-- PROBLEM DESCRIPTION --
Look through the records below for the line with "Image resolution: width=588" and the line with "Given: Select the กรุงเทพครับ reply bubble", then return those lines and all lines between, exactly.

(SOURCE DATA Opens)

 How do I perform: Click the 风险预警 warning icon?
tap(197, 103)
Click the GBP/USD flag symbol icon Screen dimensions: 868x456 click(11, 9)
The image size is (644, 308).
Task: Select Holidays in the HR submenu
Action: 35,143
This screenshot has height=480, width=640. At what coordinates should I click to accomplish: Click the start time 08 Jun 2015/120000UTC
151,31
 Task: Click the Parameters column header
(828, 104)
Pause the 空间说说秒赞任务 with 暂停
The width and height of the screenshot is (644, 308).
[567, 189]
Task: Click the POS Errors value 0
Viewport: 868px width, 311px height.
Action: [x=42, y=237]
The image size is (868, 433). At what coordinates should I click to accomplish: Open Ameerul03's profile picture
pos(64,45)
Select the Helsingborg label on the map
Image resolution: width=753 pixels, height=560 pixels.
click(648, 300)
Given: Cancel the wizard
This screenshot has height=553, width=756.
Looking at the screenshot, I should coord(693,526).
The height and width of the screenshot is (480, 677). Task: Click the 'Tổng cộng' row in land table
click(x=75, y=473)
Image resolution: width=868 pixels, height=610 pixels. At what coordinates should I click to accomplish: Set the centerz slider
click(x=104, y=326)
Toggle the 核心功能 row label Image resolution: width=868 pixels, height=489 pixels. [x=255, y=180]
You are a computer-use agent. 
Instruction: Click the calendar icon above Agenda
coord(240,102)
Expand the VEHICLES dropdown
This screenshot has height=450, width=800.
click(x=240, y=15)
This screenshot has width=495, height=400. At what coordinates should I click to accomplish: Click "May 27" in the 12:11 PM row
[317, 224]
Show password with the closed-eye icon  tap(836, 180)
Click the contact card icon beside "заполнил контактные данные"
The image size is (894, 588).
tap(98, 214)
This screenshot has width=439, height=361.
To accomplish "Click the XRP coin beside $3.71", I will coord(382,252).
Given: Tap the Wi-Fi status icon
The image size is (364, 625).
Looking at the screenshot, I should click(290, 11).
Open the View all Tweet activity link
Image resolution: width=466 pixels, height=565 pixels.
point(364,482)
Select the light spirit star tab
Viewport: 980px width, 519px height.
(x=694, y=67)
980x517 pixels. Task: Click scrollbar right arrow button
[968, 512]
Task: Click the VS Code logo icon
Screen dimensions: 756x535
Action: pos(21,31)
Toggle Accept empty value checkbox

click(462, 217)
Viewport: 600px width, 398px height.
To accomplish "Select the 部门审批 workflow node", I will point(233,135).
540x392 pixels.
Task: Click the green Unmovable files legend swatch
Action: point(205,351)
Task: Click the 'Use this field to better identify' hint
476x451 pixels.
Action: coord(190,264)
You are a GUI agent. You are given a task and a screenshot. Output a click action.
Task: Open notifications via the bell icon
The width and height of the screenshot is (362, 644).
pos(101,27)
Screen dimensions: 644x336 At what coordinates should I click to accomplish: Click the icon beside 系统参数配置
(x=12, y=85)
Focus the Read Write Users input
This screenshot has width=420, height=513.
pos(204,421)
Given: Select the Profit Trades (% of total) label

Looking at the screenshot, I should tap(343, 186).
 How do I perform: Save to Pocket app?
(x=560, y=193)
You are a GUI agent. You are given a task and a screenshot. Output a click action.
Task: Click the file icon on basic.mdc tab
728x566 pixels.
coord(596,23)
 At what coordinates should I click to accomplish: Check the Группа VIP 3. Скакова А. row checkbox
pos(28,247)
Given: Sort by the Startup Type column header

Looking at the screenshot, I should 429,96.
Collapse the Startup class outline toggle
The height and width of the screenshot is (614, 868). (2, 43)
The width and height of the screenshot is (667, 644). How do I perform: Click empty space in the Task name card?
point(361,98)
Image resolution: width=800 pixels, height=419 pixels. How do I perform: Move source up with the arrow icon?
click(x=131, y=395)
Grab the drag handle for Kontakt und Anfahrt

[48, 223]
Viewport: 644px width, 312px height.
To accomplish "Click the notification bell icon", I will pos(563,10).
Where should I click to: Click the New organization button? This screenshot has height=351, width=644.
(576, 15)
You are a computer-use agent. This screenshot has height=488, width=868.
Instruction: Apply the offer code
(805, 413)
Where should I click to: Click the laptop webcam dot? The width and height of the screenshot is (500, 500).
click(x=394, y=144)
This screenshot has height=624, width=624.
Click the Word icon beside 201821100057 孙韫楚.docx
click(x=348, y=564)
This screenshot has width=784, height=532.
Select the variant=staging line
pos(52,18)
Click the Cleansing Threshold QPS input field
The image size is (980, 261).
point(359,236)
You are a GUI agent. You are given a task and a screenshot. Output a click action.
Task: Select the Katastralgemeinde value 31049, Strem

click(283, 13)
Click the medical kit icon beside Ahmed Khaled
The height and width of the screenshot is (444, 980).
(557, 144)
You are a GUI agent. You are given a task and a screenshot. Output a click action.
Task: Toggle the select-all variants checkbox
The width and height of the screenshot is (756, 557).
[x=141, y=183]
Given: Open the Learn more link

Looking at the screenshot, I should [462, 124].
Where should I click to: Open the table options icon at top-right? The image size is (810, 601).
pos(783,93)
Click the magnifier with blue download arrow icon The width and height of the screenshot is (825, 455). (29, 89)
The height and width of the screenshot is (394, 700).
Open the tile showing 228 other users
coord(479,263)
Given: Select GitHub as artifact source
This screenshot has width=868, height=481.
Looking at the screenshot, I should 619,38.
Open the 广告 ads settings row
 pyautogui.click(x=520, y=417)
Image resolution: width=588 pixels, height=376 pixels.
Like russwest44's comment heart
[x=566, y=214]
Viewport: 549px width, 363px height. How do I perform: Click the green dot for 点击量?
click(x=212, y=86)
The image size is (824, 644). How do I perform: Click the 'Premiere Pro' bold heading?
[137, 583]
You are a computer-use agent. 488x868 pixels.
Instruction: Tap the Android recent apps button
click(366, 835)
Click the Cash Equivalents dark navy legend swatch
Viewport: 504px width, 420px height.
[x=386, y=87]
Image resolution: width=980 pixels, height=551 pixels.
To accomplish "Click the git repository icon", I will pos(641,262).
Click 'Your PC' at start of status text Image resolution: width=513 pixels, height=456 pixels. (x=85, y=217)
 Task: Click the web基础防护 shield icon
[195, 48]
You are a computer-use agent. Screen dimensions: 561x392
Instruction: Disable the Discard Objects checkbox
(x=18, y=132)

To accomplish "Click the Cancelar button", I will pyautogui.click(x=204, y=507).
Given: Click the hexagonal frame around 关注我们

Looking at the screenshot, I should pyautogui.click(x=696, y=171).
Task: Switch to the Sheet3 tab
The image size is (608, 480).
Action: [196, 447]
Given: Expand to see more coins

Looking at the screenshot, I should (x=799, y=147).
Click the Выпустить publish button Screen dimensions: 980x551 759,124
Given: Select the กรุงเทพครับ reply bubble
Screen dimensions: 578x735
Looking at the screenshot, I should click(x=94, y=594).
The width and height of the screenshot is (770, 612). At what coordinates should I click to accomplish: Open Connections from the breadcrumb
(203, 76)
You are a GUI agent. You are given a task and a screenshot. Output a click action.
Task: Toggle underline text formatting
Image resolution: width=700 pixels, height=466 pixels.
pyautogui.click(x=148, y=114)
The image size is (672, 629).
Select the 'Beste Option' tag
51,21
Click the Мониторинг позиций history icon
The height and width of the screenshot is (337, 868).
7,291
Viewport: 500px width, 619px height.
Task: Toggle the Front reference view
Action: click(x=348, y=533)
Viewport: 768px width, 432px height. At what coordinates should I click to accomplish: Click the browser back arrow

(SOURCE DATA Closes)

-- SOLVED PROBLEM --
Image resolution: width=588 pixels, height=376 pixels.
Like russwest44's comment heart
[x=566, y=214]
Viewport: 549px width, 363px height. How do I perform: Click the green dot for 点击量?
click(x=212, y=86)
The image size is (824, 644). How do I perform: Click the 'Premiere Pro' bold heading?
[137, 583]
You are a computer-use agent. 488x868 pixels.
Instruction: Tap the Android recent apps button
click(366, 835)
Click the Cash Equivalents dark navy legend swatch
Viewport: 504px width, 420px height.
[x=386, y=87]
Image resolution: width=980 pixels, height=551 pixels.
To accomplish "Click the git repository icon", I will pos(641,262).
Click 'Your PC' at start of status text Image resolution: width=513 pixels, height=456 pixels. (x=85, y=217)
 Task: Click the web基础防护 shield icon
[195, 48]
You are a computer-use agent. Screen dimensions: 561x392
Instruction: Disable the Discard Objects checkbox
(x=18, y=132)

To accomplish "Click the Cancelar button", I will pyautogui.click(x=204, y=507).
Given: Click the hexagonal frame around 关注我们

Looking at the screenshot, I should pyautogui.click(x=696, y=171).
Task: Switch to the Sheet3 tab
The image size is (608, 480).
Action: [196, 447]
Given: Expand to see more coins

Looking at the screenshot, I should (x=799, y=147).
Click the Выпустить publish button Screen dimensions: 980x551 759,124
Given: Select the กรุงเทพครับ reply bubble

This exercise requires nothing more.